Meaning $y=\sum_{n\in\mathbb{Z}}\phi_{n}a_{n}$ represents a function that satisfies (2).
first I shall use the inner product of $L^2$: $$ b_{n}=\langle x-x^{2},\sqrt{2}\sin(n\pi x)\rangle =\int_{0}^{1}(x-x^{2})\sqrt{2}\sin(n\pi x)dx\\ =-\frac{\sqrt{2}(-2+2\cos(n\pi)+n\pi \sin(n\pi))}{n^{3}\pi^{3}}$$ thus $$\Rightarrow b_{n}=\begin{cases} \begin{array}{c} n\in\mathbb{Z_{\textrm{even}}}\\ n\in\mathbb{Z_{\textrm{odd}}} \end{array} & \begin{array}{c} 0\\ \frac{4\sqrt{2}}{n^{3}\pi^{3}} \end{array}\end{cases}$$ now this solution also satisfies (1) as it's a linear combination of solution to (1). Hence we've found a joint solution for both.
Am I correct?
Edit:
Hmm for a solution to be solution of 1 it must also have only be a square of integer. yet it might be still correct?

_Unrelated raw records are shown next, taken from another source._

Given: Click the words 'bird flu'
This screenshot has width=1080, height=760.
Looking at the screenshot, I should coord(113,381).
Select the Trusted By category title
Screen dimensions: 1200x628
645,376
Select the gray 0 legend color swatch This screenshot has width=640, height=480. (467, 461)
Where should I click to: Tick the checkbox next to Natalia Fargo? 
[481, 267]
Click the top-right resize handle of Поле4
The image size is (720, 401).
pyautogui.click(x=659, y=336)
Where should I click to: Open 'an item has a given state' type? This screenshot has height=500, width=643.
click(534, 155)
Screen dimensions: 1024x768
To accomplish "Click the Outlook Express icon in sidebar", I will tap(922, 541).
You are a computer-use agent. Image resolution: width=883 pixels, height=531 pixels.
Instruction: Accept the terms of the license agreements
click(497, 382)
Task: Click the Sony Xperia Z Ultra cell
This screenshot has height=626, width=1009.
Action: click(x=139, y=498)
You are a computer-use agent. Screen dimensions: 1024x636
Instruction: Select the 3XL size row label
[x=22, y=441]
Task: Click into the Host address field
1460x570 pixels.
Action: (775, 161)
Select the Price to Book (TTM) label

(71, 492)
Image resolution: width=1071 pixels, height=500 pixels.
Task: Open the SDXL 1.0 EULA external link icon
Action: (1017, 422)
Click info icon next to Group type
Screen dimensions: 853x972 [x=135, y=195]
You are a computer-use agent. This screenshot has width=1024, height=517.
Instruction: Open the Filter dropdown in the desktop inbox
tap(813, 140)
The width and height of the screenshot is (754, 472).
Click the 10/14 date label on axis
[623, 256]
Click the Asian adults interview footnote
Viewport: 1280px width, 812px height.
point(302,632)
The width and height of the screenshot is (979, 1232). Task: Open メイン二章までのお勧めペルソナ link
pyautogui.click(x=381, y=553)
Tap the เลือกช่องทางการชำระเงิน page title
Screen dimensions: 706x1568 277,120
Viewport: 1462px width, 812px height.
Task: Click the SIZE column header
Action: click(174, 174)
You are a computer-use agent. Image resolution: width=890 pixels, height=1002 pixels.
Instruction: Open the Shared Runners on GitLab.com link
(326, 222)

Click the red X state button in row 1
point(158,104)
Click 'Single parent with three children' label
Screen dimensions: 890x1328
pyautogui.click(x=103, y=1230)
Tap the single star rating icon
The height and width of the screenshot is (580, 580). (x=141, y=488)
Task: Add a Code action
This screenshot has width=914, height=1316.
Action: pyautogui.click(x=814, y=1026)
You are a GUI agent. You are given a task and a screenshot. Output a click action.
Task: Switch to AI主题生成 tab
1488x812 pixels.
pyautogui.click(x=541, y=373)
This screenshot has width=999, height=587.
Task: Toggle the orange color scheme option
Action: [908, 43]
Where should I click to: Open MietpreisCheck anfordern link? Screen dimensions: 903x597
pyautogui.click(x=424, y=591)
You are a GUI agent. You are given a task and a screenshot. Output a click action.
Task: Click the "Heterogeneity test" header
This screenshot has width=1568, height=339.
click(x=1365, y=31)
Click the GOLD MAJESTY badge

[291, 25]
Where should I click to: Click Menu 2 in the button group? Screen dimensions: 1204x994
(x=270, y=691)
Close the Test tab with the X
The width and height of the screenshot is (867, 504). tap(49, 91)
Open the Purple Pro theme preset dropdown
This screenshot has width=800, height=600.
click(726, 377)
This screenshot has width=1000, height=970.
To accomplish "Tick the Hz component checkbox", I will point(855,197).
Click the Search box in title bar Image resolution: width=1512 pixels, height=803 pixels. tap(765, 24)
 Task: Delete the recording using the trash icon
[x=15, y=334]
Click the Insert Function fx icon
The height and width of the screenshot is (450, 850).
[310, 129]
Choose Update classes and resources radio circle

Edit: $n^{2}\pi^{2}a_{n}=b_{n}\\\Rightarrow a_{n}=\begin{cases} \begin{array}{c} n\in\mathbb{Z_{\textrm{even}}}\\ n\in\mathbb{Z_{\textrm{od}}} \end{array} & \begin{array}{c} 0\\ \frac{4\sqrt{2}}{n^{5}\pi^{5}} \end{array}\end{cases}$
Expanding both sides of $y''=r(x)=x-x^2$ gives the equation $$ -\sum\lambda_na_n\phi_n=\sum b_n\phi_n \\ \implies a_n=-\frac{b_n}{\lambda_n} $$ where $$ b_n=\langle r(x),\phi_n(x)\rangle $$ as you computed. This gives that the non-trivial coefficients are those with odd index $n$ and $$ a_n=-\frac{4\sqrt2}{n^5\pi^5} $$
Test: Direct integration and application of the boundary conditions $y(0)=y(1)=0$ gives as solution $$ y(x)=-\frac{x}{12}(x^3-2x^2+1) =-\frac{x(x-1)}{12}(x^2-x-1) =-\frac{x(1-x)}{12}(1+x(1-x)) $$ Now computing the expansion coefficients gives $$ a_n=⟨y(x),ϕ_n(x)⟩=-\frac{2\sqrt2(1-\cos(n\pi))}{n^5\pi^5} $$ which confirms the solution.